# Exercise objective:
Convert everything from the line containing "The height and width of the screenshot is (720, 1280)." down to the line containing "point(950,607)", both included, into a two-column CSV headed input and output, with one row per entry: its text in input and its answer in output. Wrap every field in quotation marks and replace line breaks inside a field with spaces.

-------- Provided information

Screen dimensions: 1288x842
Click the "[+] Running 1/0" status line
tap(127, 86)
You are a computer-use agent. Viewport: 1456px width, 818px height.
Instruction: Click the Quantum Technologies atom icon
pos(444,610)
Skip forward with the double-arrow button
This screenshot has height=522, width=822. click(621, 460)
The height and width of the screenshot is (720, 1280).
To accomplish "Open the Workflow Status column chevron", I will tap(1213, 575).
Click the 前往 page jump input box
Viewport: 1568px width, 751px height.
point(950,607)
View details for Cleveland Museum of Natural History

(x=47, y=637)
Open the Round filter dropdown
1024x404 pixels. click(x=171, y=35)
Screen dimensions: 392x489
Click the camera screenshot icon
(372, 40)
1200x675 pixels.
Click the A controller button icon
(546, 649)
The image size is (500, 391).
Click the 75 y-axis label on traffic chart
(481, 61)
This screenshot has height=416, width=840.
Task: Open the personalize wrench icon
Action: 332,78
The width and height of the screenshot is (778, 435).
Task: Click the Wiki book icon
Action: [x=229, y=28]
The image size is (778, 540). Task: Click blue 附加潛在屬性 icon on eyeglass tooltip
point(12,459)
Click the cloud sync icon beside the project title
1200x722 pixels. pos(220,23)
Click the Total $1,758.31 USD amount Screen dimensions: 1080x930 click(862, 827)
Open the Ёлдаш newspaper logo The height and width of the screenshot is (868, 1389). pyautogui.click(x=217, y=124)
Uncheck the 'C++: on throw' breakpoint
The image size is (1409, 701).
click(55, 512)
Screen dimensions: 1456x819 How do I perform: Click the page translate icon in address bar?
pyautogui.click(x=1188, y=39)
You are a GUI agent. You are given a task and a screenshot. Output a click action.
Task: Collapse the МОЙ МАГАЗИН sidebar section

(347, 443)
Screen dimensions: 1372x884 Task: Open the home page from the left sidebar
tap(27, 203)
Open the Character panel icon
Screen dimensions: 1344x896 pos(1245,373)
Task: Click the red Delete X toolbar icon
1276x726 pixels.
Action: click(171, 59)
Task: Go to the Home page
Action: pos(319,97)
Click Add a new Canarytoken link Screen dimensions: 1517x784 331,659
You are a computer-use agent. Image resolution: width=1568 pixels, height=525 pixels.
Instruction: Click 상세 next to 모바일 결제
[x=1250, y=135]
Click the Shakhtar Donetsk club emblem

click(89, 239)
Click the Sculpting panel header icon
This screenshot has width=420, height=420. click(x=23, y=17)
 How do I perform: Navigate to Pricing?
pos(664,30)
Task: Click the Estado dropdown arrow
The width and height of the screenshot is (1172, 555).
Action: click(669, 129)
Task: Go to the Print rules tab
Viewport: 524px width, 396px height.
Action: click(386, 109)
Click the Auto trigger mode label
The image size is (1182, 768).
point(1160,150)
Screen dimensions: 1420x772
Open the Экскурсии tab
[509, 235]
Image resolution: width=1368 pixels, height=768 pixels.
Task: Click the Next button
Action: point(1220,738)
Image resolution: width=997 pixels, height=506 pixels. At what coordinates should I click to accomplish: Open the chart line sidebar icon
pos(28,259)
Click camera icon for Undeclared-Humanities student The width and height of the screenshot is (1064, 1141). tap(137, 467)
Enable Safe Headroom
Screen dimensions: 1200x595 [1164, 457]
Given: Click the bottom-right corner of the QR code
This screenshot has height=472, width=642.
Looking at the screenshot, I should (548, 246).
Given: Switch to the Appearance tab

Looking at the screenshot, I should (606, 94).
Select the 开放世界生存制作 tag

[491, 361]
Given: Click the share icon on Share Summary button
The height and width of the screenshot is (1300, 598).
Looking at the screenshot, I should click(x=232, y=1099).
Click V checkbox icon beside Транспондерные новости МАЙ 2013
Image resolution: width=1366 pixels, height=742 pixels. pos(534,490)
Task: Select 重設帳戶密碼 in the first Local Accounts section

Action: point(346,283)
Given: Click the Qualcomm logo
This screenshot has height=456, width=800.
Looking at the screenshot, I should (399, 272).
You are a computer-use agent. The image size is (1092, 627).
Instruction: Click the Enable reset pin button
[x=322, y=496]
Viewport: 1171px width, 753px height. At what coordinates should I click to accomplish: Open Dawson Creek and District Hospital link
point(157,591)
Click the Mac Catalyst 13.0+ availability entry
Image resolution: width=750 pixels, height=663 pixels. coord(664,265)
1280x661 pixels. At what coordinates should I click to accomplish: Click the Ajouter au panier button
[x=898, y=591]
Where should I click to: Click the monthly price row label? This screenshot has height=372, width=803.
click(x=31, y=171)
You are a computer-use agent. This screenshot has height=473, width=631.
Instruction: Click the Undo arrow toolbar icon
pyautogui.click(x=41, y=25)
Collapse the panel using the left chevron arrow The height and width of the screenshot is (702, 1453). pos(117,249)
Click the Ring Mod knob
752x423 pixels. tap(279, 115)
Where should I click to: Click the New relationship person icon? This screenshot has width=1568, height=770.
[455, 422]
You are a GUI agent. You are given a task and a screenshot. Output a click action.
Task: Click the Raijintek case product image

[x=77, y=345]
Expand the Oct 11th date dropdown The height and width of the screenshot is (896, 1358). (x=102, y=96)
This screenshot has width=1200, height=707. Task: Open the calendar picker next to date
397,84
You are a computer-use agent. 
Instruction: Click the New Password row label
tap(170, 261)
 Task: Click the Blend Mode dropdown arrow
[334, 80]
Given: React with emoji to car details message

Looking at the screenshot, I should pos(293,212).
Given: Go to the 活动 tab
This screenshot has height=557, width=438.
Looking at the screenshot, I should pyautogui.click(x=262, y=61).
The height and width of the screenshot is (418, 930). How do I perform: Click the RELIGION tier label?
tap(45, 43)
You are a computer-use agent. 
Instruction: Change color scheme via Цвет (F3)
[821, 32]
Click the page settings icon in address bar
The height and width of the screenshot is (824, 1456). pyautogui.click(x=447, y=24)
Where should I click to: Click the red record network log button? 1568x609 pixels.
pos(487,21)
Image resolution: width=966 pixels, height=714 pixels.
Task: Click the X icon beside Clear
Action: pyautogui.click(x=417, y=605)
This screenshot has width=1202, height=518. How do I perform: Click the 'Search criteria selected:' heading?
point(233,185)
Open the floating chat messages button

----------------

# Exercise output:
input,output
"The height and width of the screenshot is (720, 1280). To accomplish ""Open the Workflow Status column chevron"",","I will tap(1213, 575)."
"Click the 前往 page jump input box Viewport: 1568px width, 751px height.","point(950,607)"